Required work: Print every line of the rows below word for word, leaving out the pictures.

[Pointing rows for screenshots and pages]
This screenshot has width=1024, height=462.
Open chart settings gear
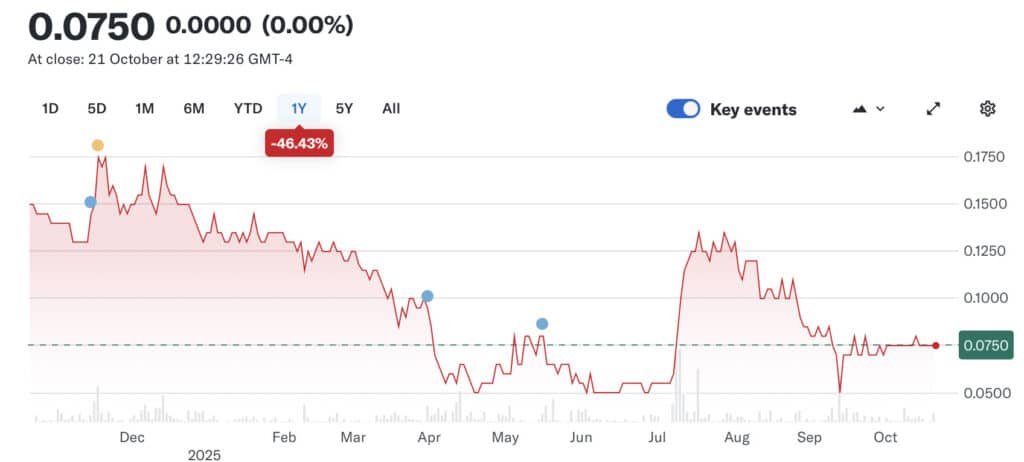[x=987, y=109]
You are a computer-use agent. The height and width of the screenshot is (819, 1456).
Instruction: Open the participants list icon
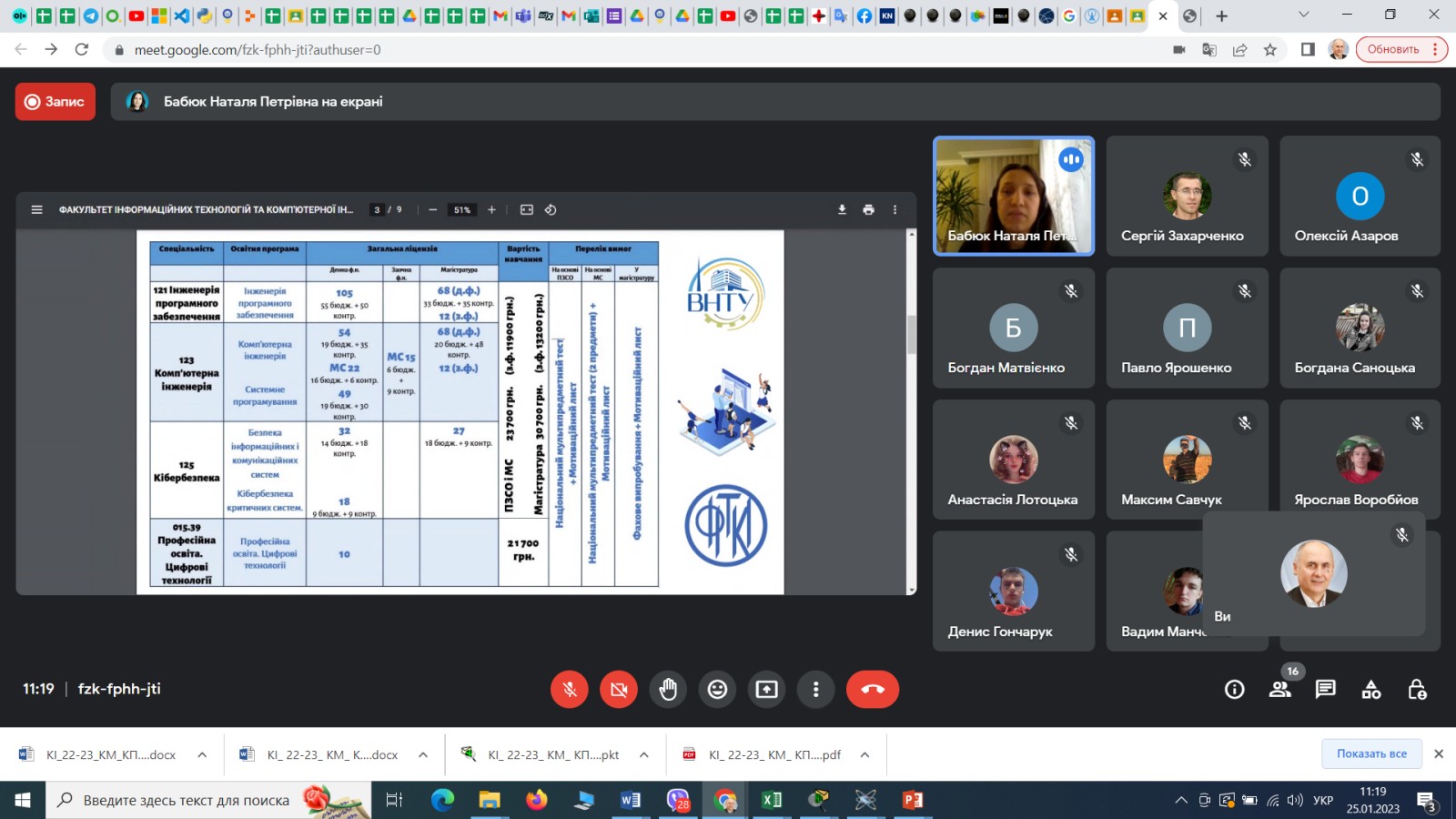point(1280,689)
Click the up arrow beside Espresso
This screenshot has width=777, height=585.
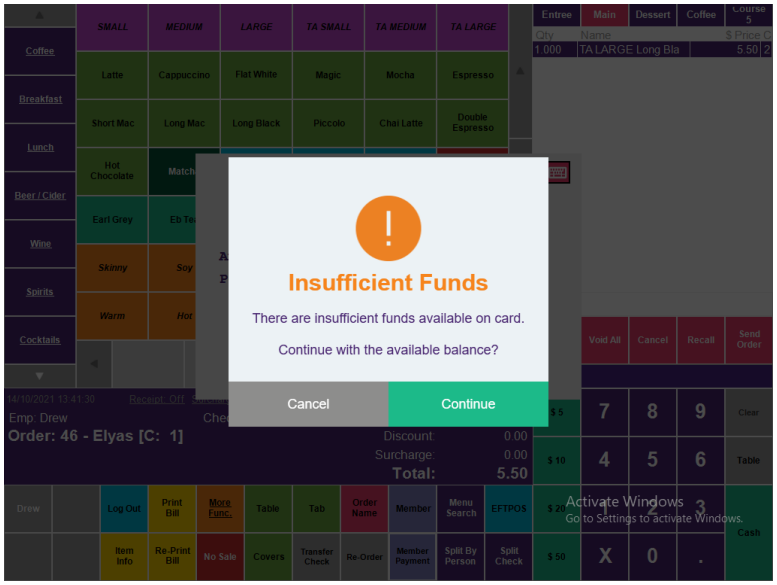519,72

Exercise answer:
This screenshot has width=1024, height=462.
Open chart settings gear
[x=987, y=109]
You are a computer-use agent. The height and width of the screenshot is (819, 1456).
Instruction: Open the participants list icon
point(1280,689)
Click the up arrow beside Espresso
This screenshot has width=777, height=585.
519,72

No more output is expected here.